##### Text segment

For those judges who were conservative nationalists rather than Nazis, the implications of such statements were troubling. They clung to the fiction of a “National Socialist constitutional order” or argued vainly that the suspension of the Weimar constitution was only temporary. In the first years of the regime, the courts tried to preserve the idea of due process against the depredations of the Gestapo. How, for example, could business operate without some consistency in the application of the law? Max Weber had argued that
a rational legal system was necessary for the smooth functioning of a capitalistic economy. In fact the Nazi experience did not disprove his contention: vast areas of private and commercial law were left largely untouched, with the obvious proviso that German Jews were rapidly excluded from their provisions.

##########

Work instructions:
a - In the passage on judges under the Nazi regime, what did Max Weber argue?
b - Continue the passage on judges under the Nazi regime from its last sentence.
The listing that comes after this passage is unrelated material.

##### Extracted entries

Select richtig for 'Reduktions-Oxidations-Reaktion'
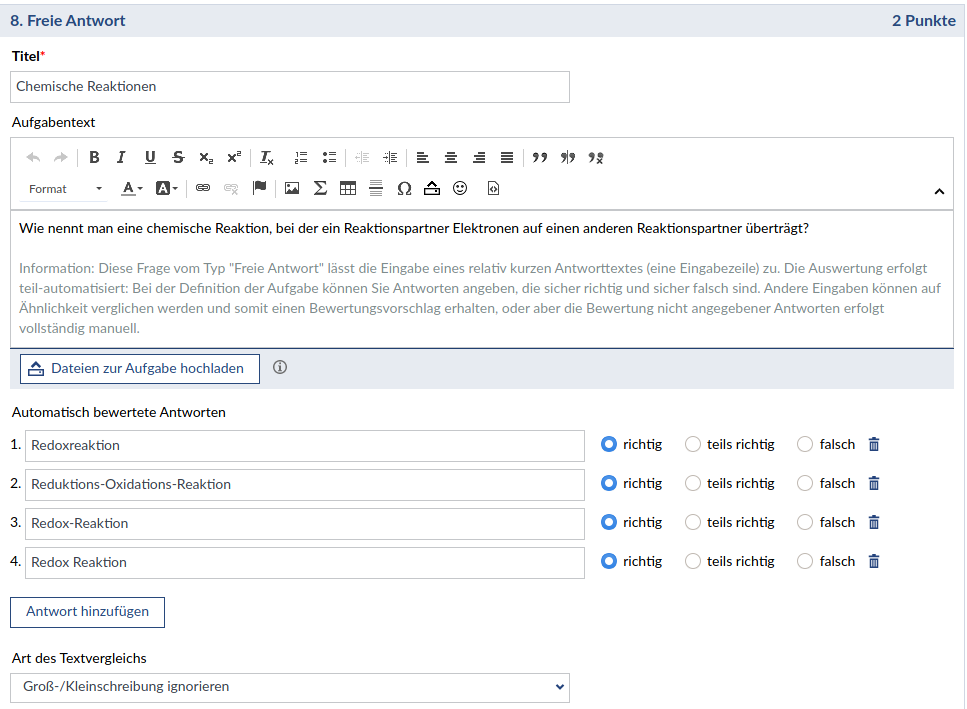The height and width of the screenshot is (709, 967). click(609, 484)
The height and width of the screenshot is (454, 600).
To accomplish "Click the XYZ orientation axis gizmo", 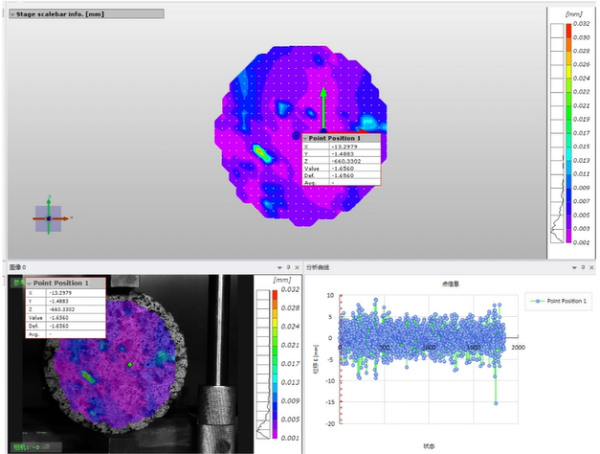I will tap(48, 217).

##########
##### Extracted entries

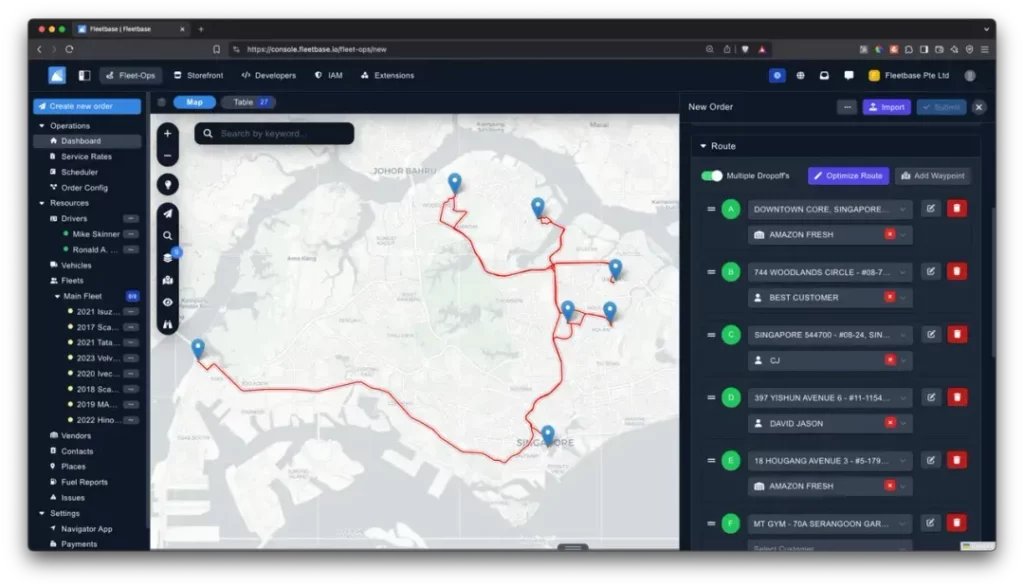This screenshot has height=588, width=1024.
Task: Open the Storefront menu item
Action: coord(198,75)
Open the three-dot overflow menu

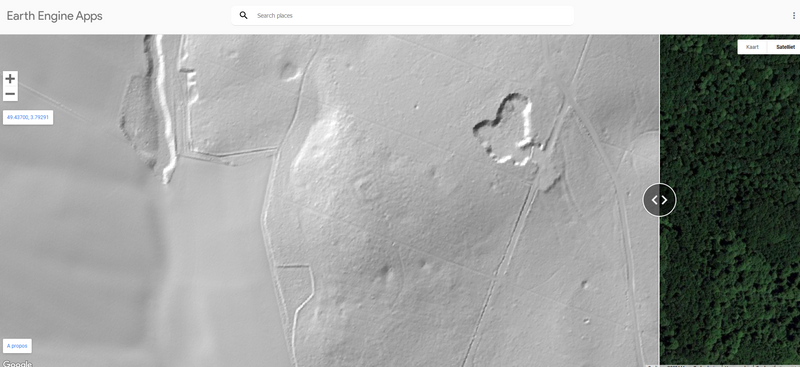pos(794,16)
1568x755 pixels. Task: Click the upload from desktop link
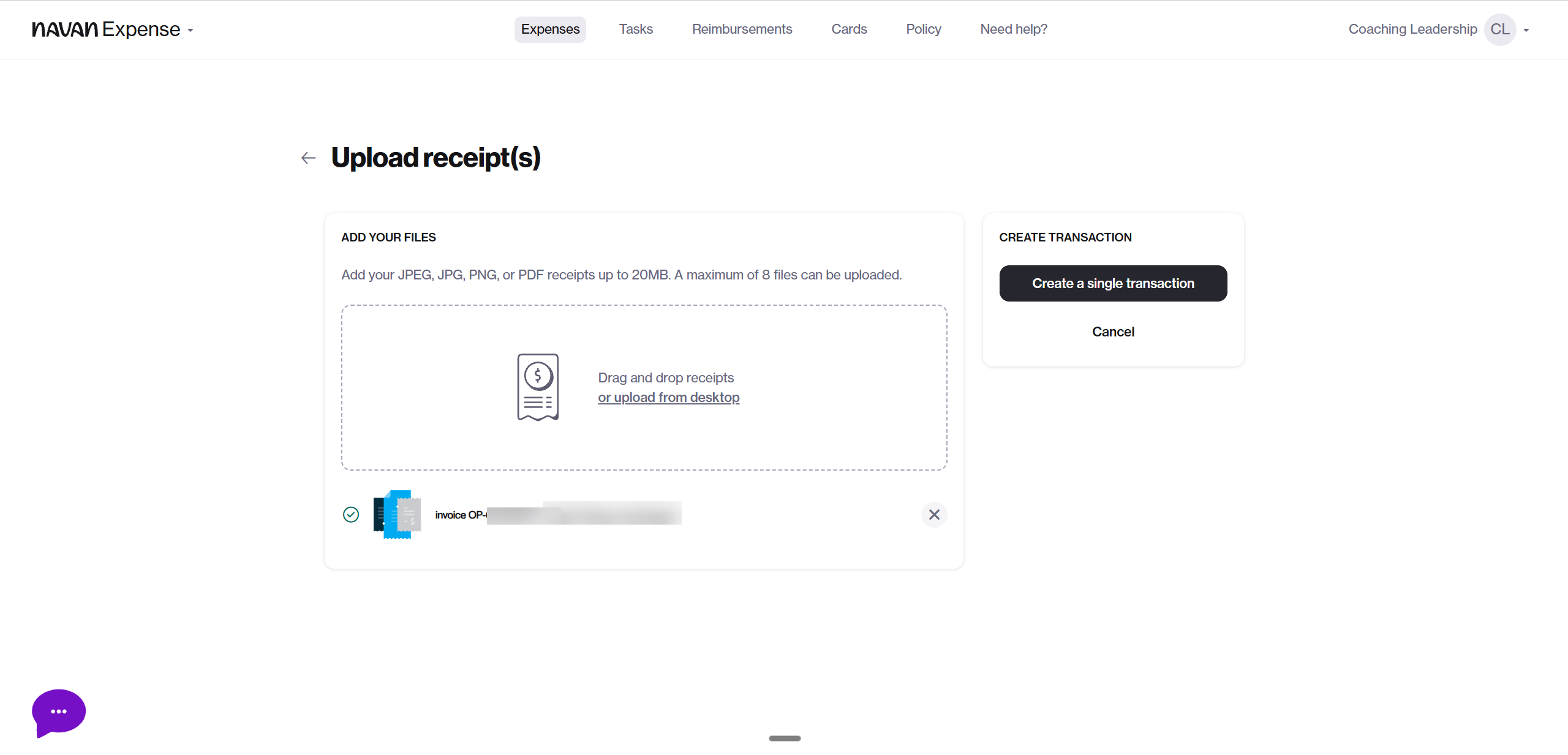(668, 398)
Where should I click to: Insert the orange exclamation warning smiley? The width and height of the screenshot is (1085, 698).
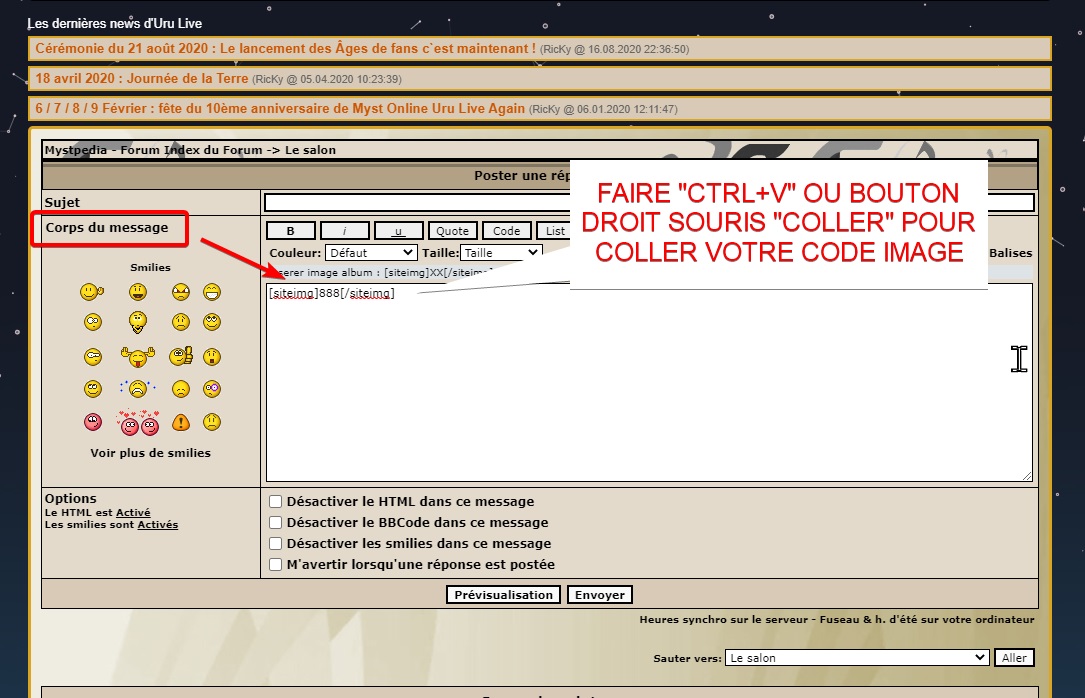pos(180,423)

##########

Task answers:
a - He argued that a rational legal system was necessary for the smooth functioning of a capitalistic economy.

b -
But in general radical National Socialism overwhelmed the judges’ natural desire for consistency and independence. From the legal point of view, Germany had become a “dual state,” in which an endless stream of arbitrary decrees issued by the political leadership eroded the customary body of law. Restraints on police power were abolished, and the Gestapo often seized people who had been acquitted by the courts and sent them straight to concentration camps. Some judges were outraged at this behaviour, not least because it damaged the dignity of the court; they negotiated a series of arrangements with the Gestapo, whom they agreed to notify when acquittals seemed likely. In return, the Gestapo agreed to carry out their arrest of acquitted defendants more discreetly.
54

Often, lawyers actually anticipated the wishes of the political leadership. For over a year before “racially mixed” marriages were banned by the Nuremberg “Law for the Protection of German Blood and German Honour,” many judges and other civil servants refused to perform marriage ceremonies in which one of the partners was Jewish. In January 1934 Reich Interior Minister Frick was forced to remind officials of the rules then in existence, ordering them to carry out ceremonies according to the laws then in force even where they “perhaps appear not to conform fully to National Socialist views.”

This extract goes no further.